As Detroit carmakers and Silicon Valley tech giants vie to bring driverless cars to U.S. roads, one of the world's largest tractor makers is looking to do the same down on the farm.
Case IH, the agricultural-machinery unit of CNH Industrial, this week unveiled a sleek, aggressive-looking machine at the annual Farm Progress Show in Boone, Iowa.
This tractor — CNH calls it the Autonomous Concept Vehicle — comes equipped with cameras, radar and GPS, allowing a farmer to remotely monitor planting and harvesting via an app on a tablet computer, said Andreas Klauser, president and CEO of Case IH.

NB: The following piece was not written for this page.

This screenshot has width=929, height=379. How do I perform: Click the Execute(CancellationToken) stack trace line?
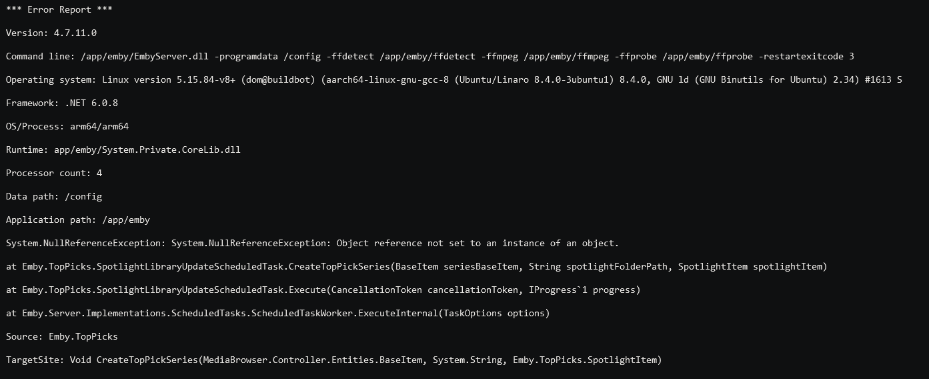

Agricultural-machinery companies like Case, Deere & Co. and Agco Corp. are keen to add the latest technology amid growing interest in the use of big data analysis, drones and satellite imaging.

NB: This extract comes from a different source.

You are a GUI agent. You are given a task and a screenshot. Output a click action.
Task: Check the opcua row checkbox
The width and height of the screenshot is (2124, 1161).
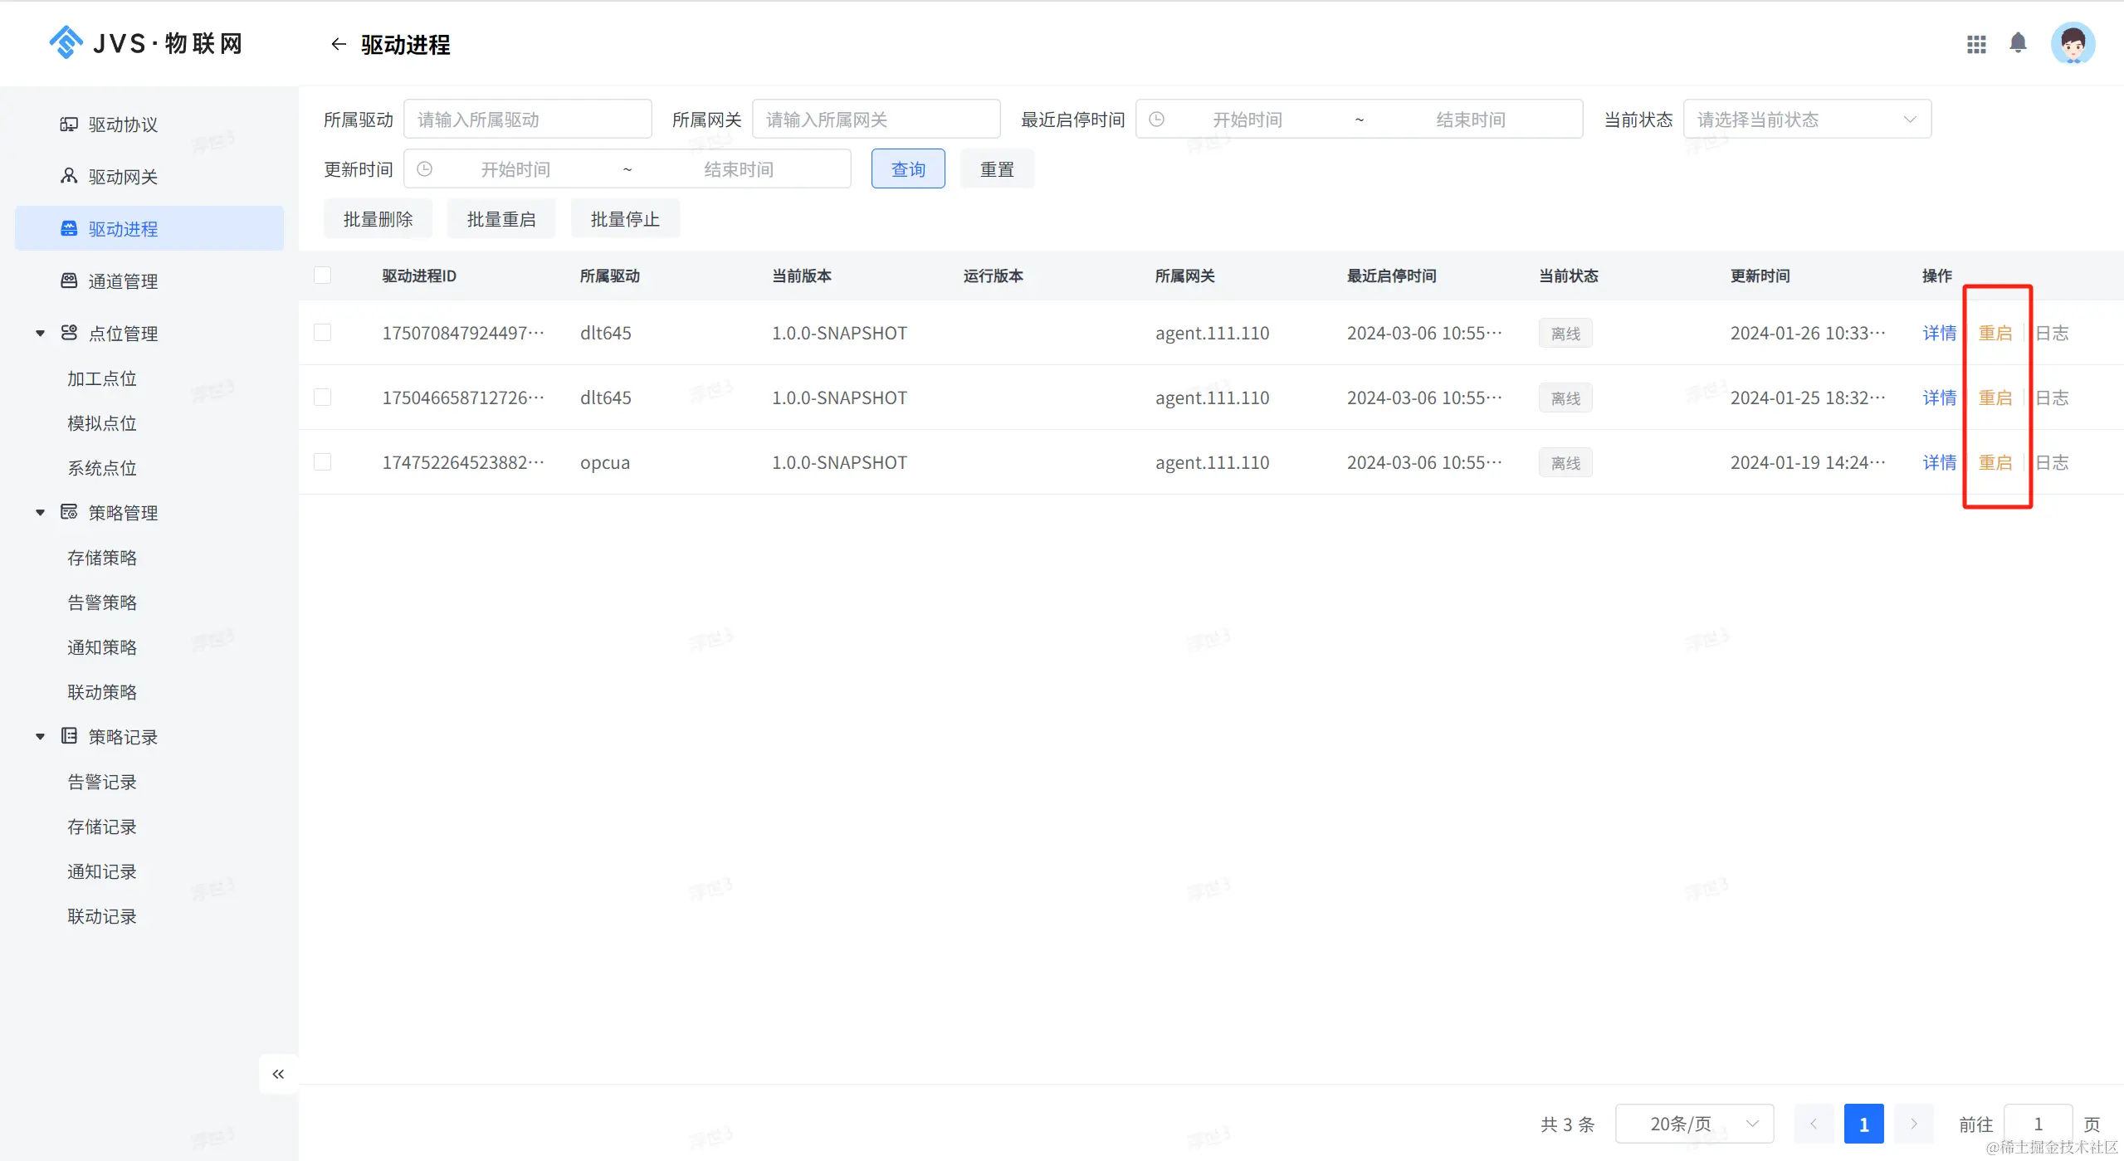(323, 462)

While offering efficiencies, technological advances promise to reduce a farmer's traditional reliance on gut instinct. Some have expressed anxiety about corporations holding onto data gathered from their fields. London-based CNH would face headwinds in getting row-crop farmers to adopt its new technology, but it could gain a foothold in horticulture, Ann Duignan, an analyst at JPMorgan Chase in New York, wrote in an Aug. 30 report.
Dealing with the legal implications of self-driving tractors is one reason why it could take three years before they are commercially available, Klauser said. For example, a farmer, to get to another field, might need to cross a road.
He declined to disclose how much it has cost to build the tractor on display in Iowa, or how much such a machine might sell for. Case will analyze farmer feedback on its prototype. The 419-horsepower machine has a maximum speed of 31 miles per hour, according to Case. That's much bigger in scale and power than other autonomous concepts, said Sara Olson, a Boston-based analyst at Lux Research who studies farm technology.
"You're not doing it just to be a novelty," Klauser said. "You're doing it to increase the efficiency for your customers."